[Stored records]
========

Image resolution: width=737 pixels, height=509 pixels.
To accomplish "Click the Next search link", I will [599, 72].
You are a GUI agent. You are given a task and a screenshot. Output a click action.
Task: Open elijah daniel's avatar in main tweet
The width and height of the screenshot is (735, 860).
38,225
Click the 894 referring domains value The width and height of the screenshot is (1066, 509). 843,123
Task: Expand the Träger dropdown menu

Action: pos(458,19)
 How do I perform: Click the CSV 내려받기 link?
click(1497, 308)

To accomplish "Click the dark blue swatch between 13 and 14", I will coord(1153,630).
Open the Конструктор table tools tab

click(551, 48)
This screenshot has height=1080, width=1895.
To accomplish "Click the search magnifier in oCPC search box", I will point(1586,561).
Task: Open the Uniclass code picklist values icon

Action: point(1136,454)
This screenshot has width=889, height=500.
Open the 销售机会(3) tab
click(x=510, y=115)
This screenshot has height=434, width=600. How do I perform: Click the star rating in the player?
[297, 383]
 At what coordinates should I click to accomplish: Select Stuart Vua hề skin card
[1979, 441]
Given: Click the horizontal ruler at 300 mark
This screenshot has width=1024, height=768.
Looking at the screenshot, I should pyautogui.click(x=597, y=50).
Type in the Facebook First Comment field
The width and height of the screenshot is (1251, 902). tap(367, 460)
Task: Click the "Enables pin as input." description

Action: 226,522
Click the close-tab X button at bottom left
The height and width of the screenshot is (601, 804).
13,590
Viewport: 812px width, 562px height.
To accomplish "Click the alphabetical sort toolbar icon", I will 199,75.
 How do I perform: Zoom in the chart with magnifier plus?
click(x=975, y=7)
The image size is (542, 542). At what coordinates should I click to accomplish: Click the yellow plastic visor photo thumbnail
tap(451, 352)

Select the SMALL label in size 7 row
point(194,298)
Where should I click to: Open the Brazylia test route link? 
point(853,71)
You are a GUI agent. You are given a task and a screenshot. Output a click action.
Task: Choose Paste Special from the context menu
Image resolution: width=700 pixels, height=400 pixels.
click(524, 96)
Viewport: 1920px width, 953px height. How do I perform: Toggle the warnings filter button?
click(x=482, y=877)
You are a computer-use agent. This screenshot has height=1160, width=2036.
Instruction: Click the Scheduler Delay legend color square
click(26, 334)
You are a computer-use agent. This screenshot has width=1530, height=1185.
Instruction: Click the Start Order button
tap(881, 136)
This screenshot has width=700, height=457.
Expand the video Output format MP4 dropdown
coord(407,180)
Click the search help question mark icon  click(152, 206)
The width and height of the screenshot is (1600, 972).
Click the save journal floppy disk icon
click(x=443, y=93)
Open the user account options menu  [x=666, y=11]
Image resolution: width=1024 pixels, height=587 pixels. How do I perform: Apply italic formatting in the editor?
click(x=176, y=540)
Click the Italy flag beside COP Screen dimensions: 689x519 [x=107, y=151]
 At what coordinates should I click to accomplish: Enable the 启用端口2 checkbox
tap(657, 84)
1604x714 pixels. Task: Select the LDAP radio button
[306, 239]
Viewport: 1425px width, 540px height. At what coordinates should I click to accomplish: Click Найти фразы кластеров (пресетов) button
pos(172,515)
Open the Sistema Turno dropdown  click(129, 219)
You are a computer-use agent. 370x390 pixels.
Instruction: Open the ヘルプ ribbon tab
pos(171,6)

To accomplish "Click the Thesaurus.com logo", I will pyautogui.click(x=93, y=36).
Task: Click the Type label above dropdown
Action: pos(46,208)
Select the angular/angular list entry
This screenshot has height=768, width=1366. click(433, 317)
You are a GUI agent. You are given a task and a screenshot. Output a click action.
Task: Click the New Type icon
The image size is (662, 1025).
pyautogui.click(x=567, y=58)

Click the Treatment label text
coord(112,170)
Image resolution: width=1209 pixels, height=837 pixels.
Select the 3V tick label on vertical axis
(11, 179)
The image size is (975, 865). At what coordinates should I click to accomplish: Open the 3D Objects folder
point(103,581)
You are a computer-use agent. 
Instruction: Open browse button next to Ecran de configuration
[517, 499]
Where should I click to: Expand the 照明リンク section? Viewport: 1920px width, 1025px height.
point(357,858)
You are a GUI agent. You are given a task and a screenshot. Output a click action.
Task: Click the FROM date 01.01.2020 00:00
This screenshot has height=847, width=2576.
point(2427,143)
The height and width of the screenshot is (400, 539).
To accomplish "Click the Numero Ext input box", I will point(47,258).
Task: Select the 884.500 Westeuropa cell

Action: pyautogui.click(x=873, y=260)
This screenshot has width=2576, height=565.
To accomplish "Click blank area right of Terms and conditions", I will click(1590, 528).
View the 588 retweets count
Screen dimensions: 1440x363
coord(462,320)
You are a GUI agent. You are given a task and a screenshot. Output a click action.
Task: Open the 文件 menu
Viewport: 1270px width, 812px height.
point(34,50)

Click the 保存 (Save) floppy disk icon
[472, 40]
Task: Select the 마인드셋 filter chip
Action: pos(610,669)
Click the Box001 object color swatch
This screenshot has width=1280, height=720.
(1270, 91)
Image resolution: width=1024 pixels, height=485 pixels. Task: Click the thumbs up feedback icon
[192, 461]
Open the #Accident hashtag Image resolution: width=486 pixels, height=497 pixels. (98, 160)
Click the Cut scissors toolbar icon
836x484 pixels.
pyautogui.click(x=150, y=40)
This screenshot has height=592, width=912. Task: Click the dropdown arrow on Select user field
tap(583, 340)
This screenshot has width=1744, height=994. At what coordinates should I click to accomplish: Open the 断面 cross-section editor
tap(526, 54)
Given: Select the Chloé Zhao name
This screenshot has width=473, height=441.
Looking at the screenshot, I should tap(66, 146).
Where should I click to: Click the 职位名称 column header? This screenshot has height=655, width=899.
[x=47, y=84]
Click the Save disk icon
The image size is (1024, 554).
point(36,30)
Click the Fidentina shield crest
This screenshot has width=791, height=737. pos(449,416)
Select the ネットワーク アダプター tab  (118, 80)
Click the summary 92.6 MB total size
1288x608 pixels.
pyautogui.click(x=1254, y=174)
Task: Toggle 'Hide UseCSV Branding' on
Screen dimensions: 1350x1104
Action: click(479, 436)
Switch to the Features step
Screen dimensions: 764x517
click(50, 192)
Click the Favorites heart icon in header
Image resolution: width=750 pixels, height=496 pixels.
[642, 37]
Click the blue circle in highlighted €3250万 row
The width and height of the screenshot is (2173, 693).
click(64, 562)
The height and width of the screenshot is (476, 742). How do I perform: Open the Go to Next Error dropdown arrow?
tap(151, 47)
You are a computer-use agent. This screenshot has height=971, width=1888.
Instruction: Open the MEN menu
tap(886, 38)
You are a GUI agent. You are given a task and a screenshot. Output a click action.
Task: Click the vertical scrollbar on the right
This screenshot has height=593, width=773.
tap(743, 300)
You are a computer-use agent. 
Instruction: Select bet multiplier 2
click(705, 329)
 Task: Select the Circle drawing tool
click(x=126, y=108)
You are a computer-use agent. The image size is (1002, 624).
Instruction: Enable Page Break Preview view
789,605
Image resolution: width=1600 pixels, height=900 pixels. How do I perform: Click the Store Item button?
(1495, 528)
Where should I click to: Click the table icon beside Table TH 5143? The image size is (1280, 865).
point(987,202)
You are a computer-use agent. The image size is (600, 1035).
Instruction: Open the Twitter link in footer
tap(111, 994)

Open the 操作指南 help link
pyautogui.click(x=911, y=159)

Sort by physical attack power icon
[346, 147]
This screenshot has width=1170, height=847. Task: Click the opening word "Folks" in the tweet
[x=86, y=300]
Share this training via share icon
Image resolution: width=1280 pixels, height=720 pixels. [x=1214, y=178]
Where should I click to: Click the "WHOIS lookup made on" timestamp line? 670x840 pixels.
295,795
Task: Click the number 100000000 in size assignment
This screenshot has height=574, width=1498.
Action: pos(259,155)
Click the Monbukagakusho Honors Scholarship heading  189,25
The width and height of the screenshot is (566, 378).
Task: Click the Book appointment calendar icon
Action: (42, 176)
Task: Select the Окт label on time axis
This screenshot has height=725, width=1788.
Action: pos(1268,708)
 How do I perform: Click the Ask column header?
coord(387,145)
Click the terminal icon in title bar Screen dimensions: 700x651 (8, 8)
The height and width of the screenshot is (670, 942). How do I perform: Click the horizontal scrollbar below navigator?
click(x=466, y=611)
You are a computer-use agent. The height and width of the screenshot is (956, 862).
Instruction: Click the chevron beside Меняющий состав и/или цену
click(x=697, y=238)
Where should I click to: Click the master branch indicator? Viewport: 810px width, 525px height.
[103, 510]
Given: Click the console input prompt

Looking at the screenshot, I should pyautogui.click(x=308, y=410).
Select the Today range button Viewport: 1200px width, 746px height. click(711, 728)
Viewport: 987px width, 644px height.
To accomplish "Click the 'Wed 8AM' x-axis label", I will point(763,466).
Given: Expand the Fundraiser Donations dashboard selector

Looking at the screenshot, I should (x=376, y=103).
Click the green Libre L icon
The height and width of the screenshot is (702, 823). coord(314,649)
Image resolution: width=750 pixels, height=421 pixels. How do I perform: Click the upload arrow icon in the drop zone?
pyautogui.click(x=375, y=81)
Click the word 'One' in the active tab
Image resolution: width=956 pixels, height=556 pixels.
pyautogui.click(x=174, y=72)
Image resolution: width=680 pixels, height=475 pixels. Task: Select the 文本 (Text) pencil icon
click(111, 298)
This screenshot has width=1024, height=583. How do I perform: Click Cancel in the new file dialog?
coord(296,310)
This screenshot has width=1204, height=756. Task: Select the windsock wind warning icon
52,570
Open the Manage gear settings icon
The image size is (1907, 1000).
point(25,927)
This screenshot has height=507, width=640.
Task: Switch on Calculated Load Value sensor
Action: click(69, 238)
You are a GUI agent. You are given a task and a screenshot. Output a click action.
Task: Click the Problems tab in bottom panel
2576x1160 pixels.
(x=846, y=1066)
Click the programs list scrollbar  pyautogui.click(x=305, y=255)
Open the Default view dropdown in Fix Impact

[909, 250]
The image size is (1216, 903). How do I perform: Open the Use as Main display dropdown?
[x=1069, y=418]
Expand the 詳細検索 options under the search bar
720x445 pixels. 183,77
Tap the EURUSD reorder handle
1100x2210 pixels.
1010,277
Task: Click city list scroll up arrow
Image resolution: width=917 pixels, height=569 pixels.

========

- _Task brief_:
Count the lines in the data where "computer" occurs. Report the number only.

- _Task solution_:
9